Like still water, data lakes can be dark and mysterious. This has led to several misconceptions about the technology, some of which can prove damaging or even fatal to new data lake projects.
Before diving in, here are five key things you need to know about data lakes.
1. Data lakes and data warehouses are not the same thing
A data warehouse contains data that has been loaded from source systems based on predefined criteria. "A data lake, on the other hand, houses raw data that has not been manipulated in any way prior to entering the) lake and enables multiple teams within an organization to analyze the data," noted Sue Clark, senior CTO and architect at Sungard Availability Services.
Although separate entities, data lakes and data warehouses can be packaged into a hybrid model. "This combined approach enables companies to stream incoming data into a data lake, but then move select subsets into relational structures," said Ashish Verma, a managing director at Deloitte Consulting. "When data ages past a certain point or falls into disuse, dynamic tiering functionality can automatically move it back to the data lake for cheaper storage in the long term."
2. Don't treat a data lake like a digital dump
Although a data lake can store structured, unstructured, and semi-structured data in raw form, it should never be regarded as a data dumping ground. "Since data is not processed or analyzed before entering the lake, it’s important that the data lake is maintained and updated on a routine basis, and that all users know the sources of the data in the lake to ensure it’s analyzed appropriately," Clark explained.
From a data scientist point of view, the most important components when creating a data lake is the process of adding data while ensuring the accompanying catalogs are updated, current, and accessible, observed Brandon Haynie, chief data scientist at Babel Street, a data discovery and analysis platform provider.
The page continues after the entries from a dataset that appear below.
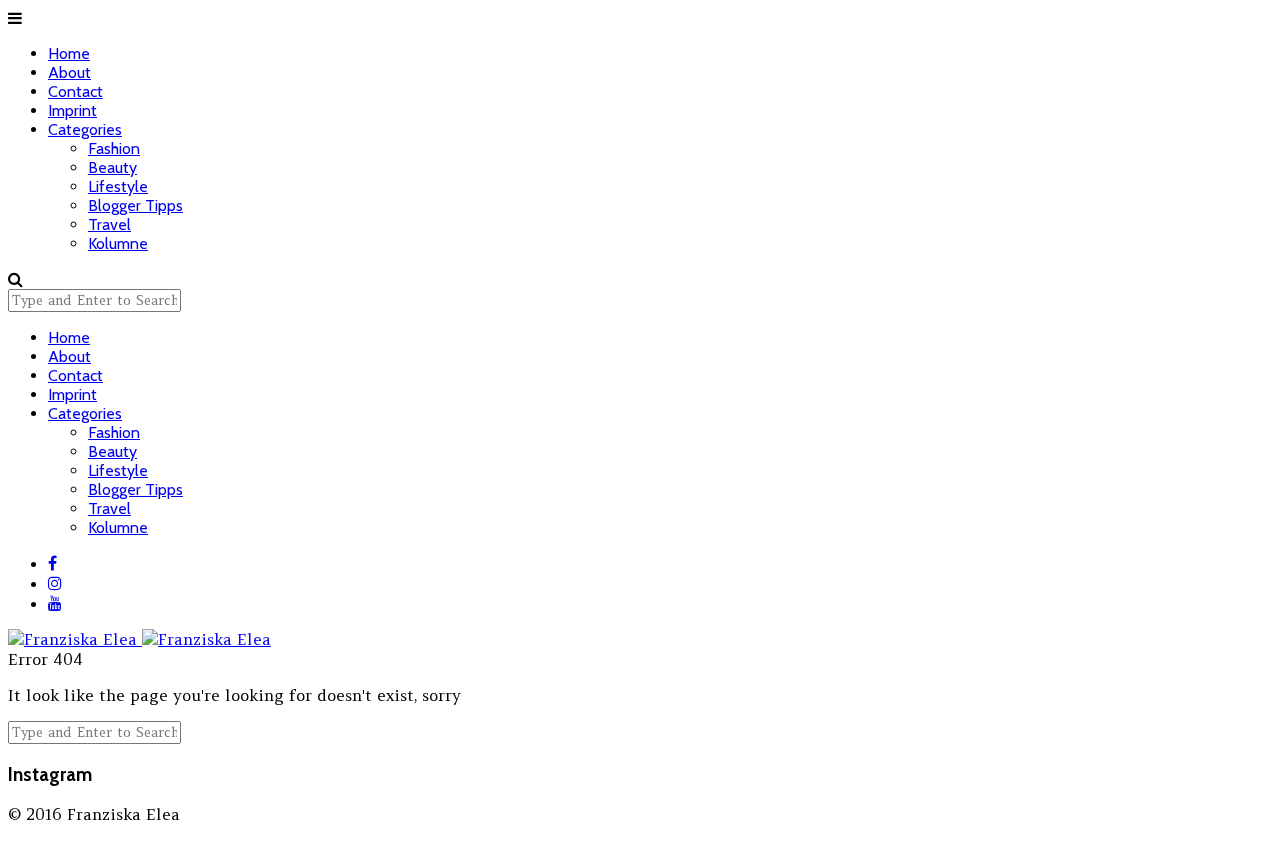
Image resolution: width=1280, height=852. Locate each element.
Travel (109, 224)
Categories (85, 129)
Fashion (114, 148)
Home (69, 53)
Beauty (112, 167)
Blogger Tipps (135, 205)
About (69, 72)
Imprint (72, 110)
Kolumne (118, 243)
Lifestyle (118, 186)
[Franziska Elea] (139, 629)
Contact (75, 91)
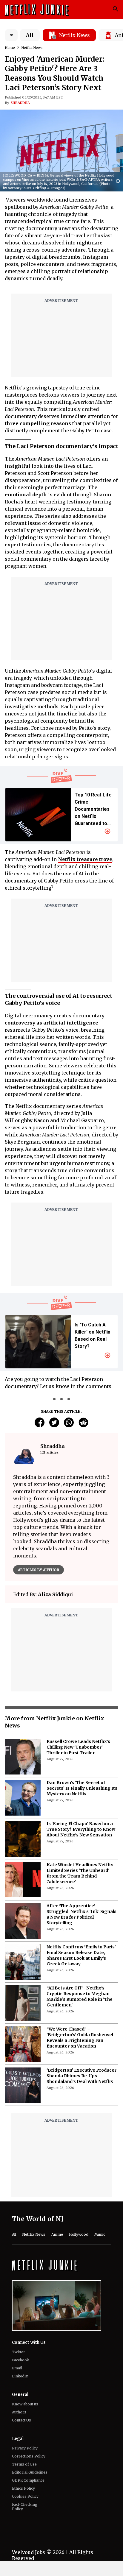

Otherwise, potentially useful datasets may be set adrift and lost. "The catalog will provide the analyst with an inventory of the sources available, the data’s purpose, it's origin, and it's owner," he said. "Knowing what the lake contains is critical to generating the value to support decision-making and allows data to be used effectively instead of generating more questions surrounding its quality or purpose."
3. A data lake requires constant management
It’s important to define management approaches in advance to ensure data quality, accessibility, and necessary data transformations. "If a data lake isn’t properly managed from conception, it will turn into a 'data swamp,' or a lake with low-quality, poorly cataloged data that can't be easily accessed," Verma said.
It's important for IT leaders to know that data governance is critical for ensuring data is consistent, accurate, contextualized, accessible, and protected, noted Jitesh S. Ghai, vice president and general manager of data quality, security, and governance, at software development company Informatica. "With a crystal-clear data lake, organizations are able to capitalize on their vast data to deliver innovative products and services, better serve customers, and create unprecedented business value in the digital era," he explained.
4. Don't become a data hoarder
Many organizations feel they must store everything in order to create an endless supply of valuable data. "Unless someone decides to keep reprocessing all of the data continuously, it is sufficient to create a 'digestible' version of the data," observed Dheeraj Ramella, chief technologist at VoltDB, a firm that offers an in-memory database to support applications requiring real-time decisions on streaming data. "This way, you can refine the model with any new training data." Once the training has been completed, and the information that's meaningful to the enterprise is in, one should be able to purge the data outside of the compliance and regulation timeframes.
5. A data lake is not a "prophet-in-a-box"
The truth is that gaining meaningful insights or creating accurate forecasts still requires a significant amount of analytical work and problem-solving using a tool that's capable of accessing and working the stored data, Haynie advised. "The data lake is just a step in the overall problem-solving process."
Staying competitive in today’s data-driven world requires a modern analytics platform that can turn information into insight, and both data lakes and data warehouses have an essential role to play, Verma said. "By developing a clear understanding of where they each make sense, IT leaders can help their organizations invest wisely and maximize the value of their information assets."